I was hoping to eventually root the device in order to play around with some pentesting tools (specifically Frida). Sadly, I wasn’t able to find an easy solution until now.

Unlock Bootloader

This morning I saw a post on the xda forums by user burduli, illustrating how he unlocked the bootloader on a Verizon Pixel. His article was posted on May 27th, 2018. It’s taken almost two years since the phone’s release for this simple bootloader workaround to be found!

The steps are as follows, adapted slightly based on my experience and environment (Ubuntu):

  1. Remove Google account and PIN/Fingerprint from your device.
  2. Eject sim card from your device.
  3. Factory reset your device. Skip everything in the setup wizard.
  4. Go to Developer Options and enable USB debugging.
  5. Connect your phone to computer.
  6. Open terminal in adb directory and type adb shell pm uninstall --user 0 com.android.phone
  7. Restart your device.
  8. Connect to WiFi, open Chrome and go to any website. (nobody knows why we do this??)
  9. Go to Developer Options and enable OEM unlocking.
  10. Reboot into bootloader and via terminal run fastboot oem unlock or fastboot flashing unlock
  11. Profit

Notes

  • For adb and fastboot, I installed Android Studio on my machine and navigated to ~/Android/Sdk/platform-tools when I wanted to use those programs. I had difficulty with the fastboot installed from apt that was attached to my PATH.

  • I had to restart my phone twice to perform step 9. The first time, the OEM unlocking slider was grayed out. Others in the original post’s comments had similar problems.

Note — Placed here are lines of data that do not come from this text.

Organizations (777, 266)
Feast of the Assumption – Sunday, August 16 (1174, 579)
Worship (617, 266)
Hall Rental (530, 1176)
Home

  • If you see the error “insufficient permissions for device error”, you’ll need to first kill the server adb kill-server, and then restart with root privs sudo adb start-server.

  • Be aware that unlocking bootloader removes everything from your device. The fact that you factory restore in step 3 means you should be ok with this…

Rooting Prereqs

These are the requirements and files I found necessary.

Get rid of all the Verizon

Now i’m not positive if this step is essential, but after encountering difficulty I decided to reimage the phone with an official Google image. Either way, can’t hurt to start with a clean slate.

Download the image above and follow this steps Google provides on their factory images page. Essentially, you’ll want to unzip the image archive, plug in your device, and run the flash-all.sh it provides. You’ll need to make sure the correct fastboot is in your PATH. Mine wasn’t, so I modified the four spots that fastboot was called in the script and wrote out the full path (~/Android/Sdk/platform-tools/fastboot).

Prep TWRP

First off, make sure to set a PIN number in the OS before continuing. You need a PIN so TWRP can decrypt and access the file system later.

I had no idea what TWRP was before this guide, but apparently it’s a custom recovery tool used for installing custom software on your device. The way we install TWRP is by first loading a temporary TWRP state onto the device, and then in that state overwriting our recovery partition with a full TWRP install.

Install the .img file from above, move it to your platform-tools folder and rename it to twrp.img.

mv ~/Downloads/twrp-3.2.1-2-sailfish.img ~/Android/Sdk/platform-tools/twrp.img

Load TWRP

Now we’re ready to load TWRP onto our phone. Start bootloader mode by holding down power button + volume down and plug in your phone. If you see an Android lying on his back, you’re in the right spot. Try running fastboot devices - you should see your device show up.

bootloader

Boot from the twrp image we just moved to the platform-tools directory by issuing:

fastboot boot twrp.img

Install TWRP

Great! You should now be booted into the twrp interface.

twrp-img

Press the “install” button, navigate to your Downloads folder, and install the twrp-pixel-installer-sailfish-3.2.1-2.zip you downloaded to your phone earlier. Let that installation complete (hopefully with no errors).

Now go back a few steps to the page we started at, press the restart button, and then press recovery. You should now boot into a version of TWRP running entirely on your device. You can use TWRP to do a whole bunch of things…one of them being rooting the device.

Actually root the device

Same as last time! Press the “install” button, but this time you’re installing the Magisk zip you downloaded at the start of this guide.

Like magic, your device is now rooted! I downloaded a free “Root checker” app from the Play Store to confirm. Enjoy!